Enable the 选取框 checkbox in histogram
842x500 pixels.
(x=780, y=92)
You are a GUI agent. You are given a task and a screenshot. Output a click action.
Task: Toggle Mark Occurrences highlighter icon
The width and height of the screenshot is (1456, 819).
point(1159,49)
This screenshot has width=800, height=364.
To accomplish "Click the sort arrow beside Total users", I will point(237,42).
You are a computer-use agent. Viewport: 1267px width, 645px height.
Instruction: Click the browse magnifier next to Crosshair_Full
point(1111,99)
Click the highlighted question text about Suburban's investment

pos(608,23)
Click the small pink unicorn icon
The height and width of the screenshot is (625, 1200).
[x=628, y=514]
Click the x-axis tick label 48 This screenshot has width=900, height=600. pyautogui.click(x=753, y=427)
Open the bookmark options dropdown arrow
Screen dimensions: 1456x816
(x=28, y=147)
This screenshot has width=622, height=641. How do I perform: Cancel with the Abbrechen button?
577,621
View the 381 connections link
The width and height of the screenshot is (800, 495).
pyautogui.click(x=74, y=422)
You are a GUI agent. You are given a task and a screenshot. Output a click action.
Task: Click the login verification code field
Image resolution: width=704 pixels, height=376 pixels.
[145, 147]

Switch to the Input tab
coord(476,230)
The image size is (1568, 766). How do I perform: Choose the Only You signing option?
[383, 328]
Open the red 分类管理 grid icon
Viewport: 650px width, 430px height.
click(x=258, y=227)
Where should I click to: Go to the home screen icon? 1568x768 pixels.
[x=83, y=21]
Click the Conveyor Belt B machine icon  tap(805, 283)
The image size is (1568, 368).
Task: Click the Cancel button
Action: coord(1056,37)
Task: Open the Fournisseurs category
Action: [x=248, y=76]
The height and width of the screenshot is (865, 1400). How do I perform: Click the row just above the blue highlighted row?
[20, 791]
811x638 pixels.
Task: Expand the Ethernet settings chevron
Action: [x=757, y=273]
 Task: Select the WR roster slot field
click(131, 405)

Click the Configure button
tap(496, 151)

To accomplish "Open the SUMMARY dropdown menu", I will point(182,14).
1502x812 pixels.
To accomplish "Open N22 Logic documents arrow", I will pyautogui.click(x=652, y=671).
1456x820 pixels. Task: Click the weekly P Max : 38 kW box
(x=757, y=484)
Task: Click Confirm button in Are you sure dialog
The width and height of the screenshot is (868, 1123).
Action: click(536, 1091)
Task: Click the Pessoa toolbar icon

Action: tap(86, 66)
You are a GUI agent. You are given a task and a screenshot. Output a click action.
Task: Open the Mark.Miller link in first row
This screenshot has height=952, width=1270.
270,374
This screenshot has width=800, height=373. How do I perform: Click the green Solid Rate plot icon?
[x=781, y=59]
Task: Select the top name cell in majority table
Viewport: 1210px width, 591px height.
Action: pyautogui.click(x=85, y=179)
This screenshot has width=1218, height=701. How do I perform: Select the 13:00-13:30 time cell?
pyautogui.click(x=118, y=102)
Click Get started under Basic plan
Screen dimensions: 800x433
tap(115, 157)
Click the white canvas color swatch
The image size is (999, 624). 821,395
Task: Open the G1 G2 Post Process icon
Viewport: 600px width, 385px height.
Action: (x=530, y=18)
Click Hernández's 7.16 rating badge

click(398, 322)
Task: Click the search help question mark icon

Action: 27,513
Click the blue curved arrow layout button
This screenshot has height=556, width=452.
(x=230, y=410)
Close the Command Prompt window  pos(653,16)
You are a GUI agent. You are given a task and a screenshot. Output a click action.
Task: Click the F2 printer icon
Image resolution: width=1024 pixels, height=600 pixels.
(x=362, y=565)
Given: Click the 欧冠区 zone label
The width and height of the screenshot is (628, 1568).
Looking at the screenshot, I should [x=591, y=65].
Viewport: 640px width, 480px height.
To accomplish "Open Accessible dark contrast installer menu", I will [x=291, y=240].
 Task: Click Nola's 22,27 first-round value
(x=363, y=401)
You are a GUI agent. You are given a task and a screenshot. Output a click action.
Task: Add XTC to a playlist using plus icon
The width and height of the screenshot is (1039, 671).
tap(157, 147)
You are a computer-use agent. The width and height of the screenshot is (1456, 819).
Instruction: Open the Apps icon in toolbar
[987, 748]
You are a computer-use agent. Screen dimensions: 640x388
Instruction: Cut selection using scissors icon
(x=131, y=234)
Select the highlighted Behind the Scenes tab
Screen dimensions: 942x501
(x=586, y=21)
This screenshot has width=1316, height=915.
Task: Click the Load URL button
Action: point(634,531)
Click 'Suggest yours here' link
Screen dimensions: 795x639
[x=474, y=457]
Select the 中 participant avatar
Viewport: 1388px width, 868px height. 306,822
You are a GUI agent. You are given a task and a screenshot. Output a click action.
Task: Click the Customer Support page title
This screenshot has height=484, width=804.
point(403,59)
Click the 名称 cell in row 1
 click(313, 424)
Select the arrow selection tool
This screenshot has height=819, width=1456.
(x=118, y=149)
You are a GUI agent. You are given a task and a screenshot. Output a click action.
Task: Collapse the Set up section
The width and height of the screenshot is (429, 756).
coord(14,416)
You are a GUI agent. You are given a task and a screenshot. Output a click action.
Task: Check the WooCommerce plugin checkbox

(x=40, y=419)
------------------------------------
Give everything in the data above, from the line containing "Task: Click Confirm" down to the line containing "Action: tap(86, 66)", as a JSON list of strings with one string per line, omitting blank lines.

→ **Finished task**:
[
  "Task: Click Confirm button in Are you sure dialog",
  "The width and height of the screenshot is (868, 1123).",
  "Action: click(536, 1091)",
  "Task: Click the Pessoa toolbar icon",
  "Action: tap(86, 66)"
]